We had to determine which metal layers each wire use, and the route each wire takes. We had to determine how to route the clock wires, how many clock gates to use, and where to put them. We had to determine where to put repeaters, how many to use, and what size they should be. We had to design tools to determine the speed of each critical path, and to figure out what happens to that speed as we make design changes. We had to verify that the circuits we designed were mathematically equivalent to the architectural model. We had to test to see if we had caused any race conditions that would cause failure.
We had to develop a system to determine if cross-coupling between wires would cause any functional or performance problems, and, if so, we had to figure out how to re-route the wires to compensate. We had to repeat the “analyze-move transistors-move wires” process hundreds of times. We had to determine where the abutment pins between blocks go. If someone had to move a pin on one block, then the neighboring block had to go and adjust a bunch of wires, analyze, potentially move transistors, etc. We had to design each standard cell, both schematically and physically. We had to design custom macro blocks like PLLs and memory structures.
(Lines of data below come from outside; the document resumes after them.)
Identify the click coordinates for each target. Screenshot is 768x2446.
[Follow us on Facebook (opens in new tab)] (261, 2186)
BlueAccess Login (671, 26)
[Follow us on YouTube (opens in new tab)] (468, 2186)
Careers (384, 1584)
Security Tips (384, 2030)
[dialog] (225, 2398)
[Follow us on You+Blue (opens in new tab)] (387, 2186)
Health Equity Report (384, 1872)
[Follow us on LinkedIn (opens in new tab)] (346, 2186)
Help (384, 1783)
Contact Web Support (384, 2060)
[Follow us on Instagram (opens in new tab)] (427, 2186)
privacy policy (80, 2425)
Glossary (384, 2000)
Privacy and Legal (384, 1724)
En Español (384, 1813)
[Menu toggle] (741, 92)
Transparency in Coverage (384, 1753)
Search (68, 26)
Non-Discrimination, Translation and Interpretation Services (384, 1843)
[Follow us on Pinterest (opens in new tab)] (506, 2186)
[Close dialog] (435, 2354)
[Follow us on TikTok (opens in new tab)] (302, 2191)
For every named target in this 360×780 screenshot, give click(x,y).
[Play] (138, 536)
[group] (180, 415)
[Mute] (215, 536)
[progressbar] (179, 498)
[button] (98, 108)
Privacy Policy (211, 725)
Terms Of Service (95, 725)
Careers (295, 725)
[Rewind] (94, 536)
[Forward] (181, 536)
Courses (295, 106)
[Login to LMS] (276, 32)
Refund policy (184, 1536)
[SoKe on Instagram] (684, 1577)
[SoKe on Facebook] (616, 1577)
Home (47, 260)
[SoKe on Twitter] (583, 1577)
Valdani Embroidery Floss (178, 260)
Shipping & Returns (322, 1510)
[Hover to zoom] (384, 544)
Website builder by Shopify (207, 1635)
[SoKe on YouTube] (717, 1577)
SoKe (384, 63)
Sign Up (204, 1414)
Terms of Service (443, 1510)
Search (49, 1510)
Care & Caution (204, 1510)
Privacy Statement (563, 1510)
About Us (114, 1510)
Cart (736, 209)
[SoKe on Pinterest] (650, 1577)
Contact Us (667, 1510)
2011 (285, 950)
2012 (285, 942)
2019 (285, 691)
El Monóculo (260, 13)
We had to develop FIFO structures for handling communications between clock domains. We had to design a clock deskew scheme. We had to analyze for clock skew and feed that back into our timing simulations, and, if necessary, adjust the circuits again. We had to analyze for electromigration issues, and adjust the circuits again. We had to calculate IR drop on the power rails, and move circuitry around accordingly.
We had to analyze for sufficient bypass capacitance, insert bypass capacitors, and move circuits around accordingly. And every time you move something, it causes a ripple that affects thousands of other wires, all of which has to be re-analyzed, and which usually means you have to repeat the cycle a dozen more times. When determining the circuits, you start with the architect saying “A=B+C,” and you have to design a circuit that takes two 64-bit 2’s complement numbers, adds them to produce a 2’s complement result, and does so within one clock cycle, within a certain power budget, and within an allotted number of square microns on the chip. And you are doing that exercise thousands of times, once for each simple line of architectural code.
And, in the end, this process which doesn’t “push technology” results, every time, in dozens of patents, several academic or conference papers, etc. I was, myself, published in IEEE’s Journal of Solid State Physics, and it was not because what we were doing “wasn’t hard” and “wasn’t pushing the technology.”
It would be a good idea to try and design a real product before commenting on what is hard and what is not.